I call this the “Johnston Posting Uncertainty Principle.” The JPUP states that you will never know how a post will be received. I have posts I have written quickly, on topics that I thought were pretty vanilla, and they do well. And then a couple of weeks later I do some real research into the way LinkedIn works, ideas that will have an impact on the way people think about using LinkedIn, publish my findings, and….nothing.

It does help if the post in question is about something that has broad appeal. Leadership and management related posts on LinkedIn will always have broader appeal than a post on Befunge (which is an obscure programming language with a funny name). 

  • LinkedIn promoting your post.

You can prompt (ie: grovel with) LinkedIn to promote your post, but there are no guarantees they will. In four plus years of posting on LinkedIn, I have written around several hundred posts and several hundred articles and I think I have been picked up and actively promoted by LinkedIn twice. Two out of six hundred are crappy odds.

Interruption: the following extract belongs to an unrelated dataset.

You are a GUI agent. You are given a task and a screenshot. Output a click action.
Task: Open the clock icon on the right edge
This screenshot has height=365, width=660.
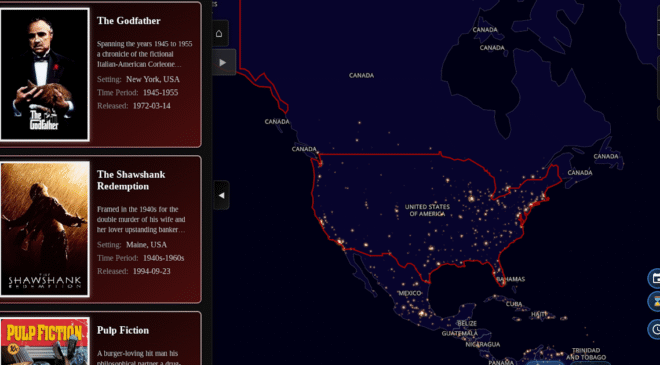coord(655,329)
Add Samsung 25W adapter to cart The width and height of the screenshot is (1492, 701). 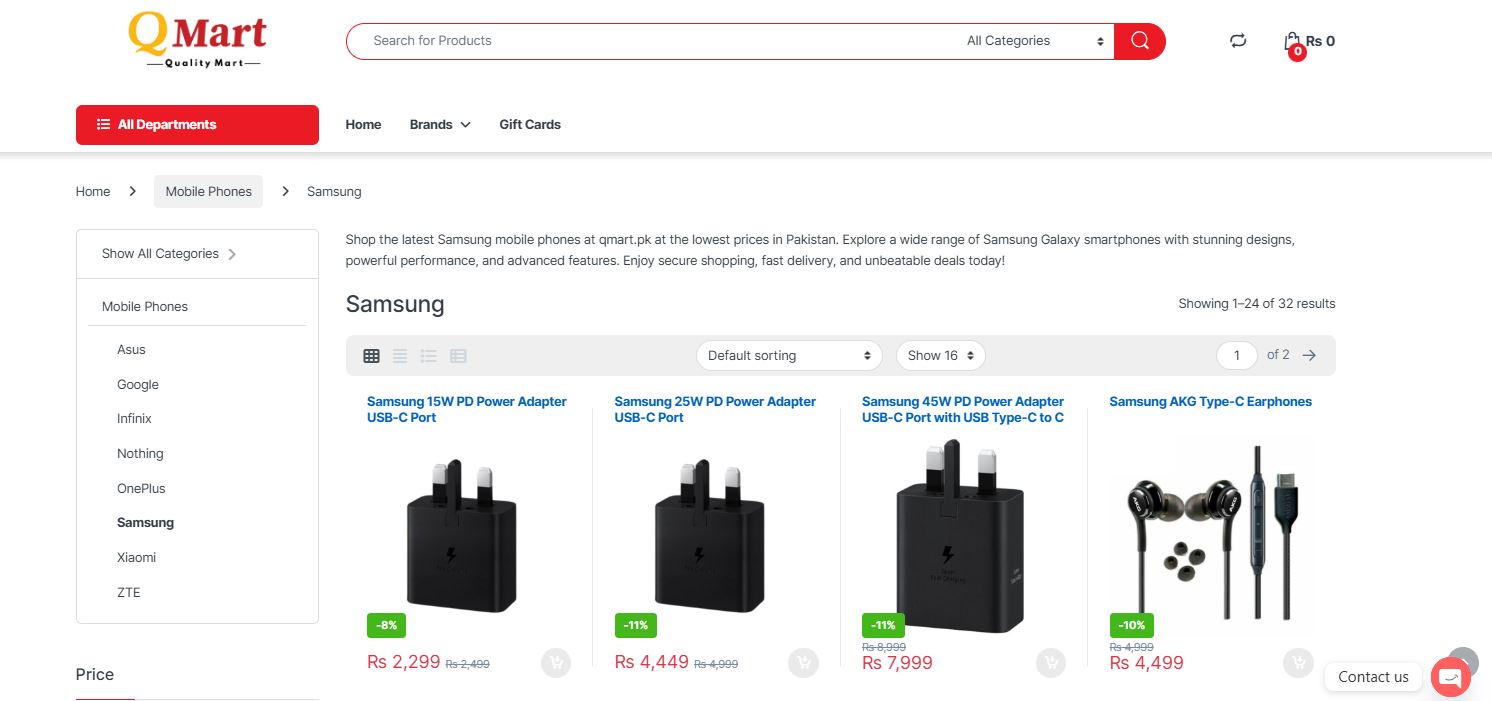tap(803, 662)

Note that even having these additional factors to your advantage still doesn’t guarantee viral-litude. Here’s a real life example from LinkedIn Influencer Jeff Haden. One week his post gets 512,000 views. His next post gets 546,000 views. His post the following week? 23,000 (kind of antiviral). What do you think Jeff’s expectations were for his post the third week? I don’t know, but I am guessing that it wasn’t a 95% lower view count.   

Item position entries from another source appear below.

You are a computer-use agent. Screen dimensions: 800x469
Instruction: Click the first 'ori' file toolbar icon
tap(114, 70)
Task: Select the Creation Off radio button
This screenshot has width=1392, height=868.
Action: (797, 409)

The bottom line is that even following good writing and posting practices on LinkedIn, and even with a popular post topic and being picked up by LinkedIn, luck seems to be the single biggest factor.

So if you see someone writing a post on how to go viral on LinkedIn, read it with a certain amount of healthy skepticism. Go look at that person’s recent activity page on their profile and look at their posts. There may be a legitimately viral post there that got 500,000 views. Of course if they have cracked the code, all their posts after that first viral one are also getting 500,000 views or more, right?

But I think the whole idea of going viral loses sight of the bigger picture. I would rather have a post with a low number of views and really good engagement than one with a lot of views and no comments. Engagement can lead to connecting, and connecting can lead to networking, and networking can lead to business opportunities. I am not sure what views lead to as there is no way to find out who my specific viewers were.

Enjoy your posts that do well in terms of views, everyone likes the ego boost. But views are like a company’s sales, and engagement is like a company’s profits. Would you rather have really good sales, or really good profits?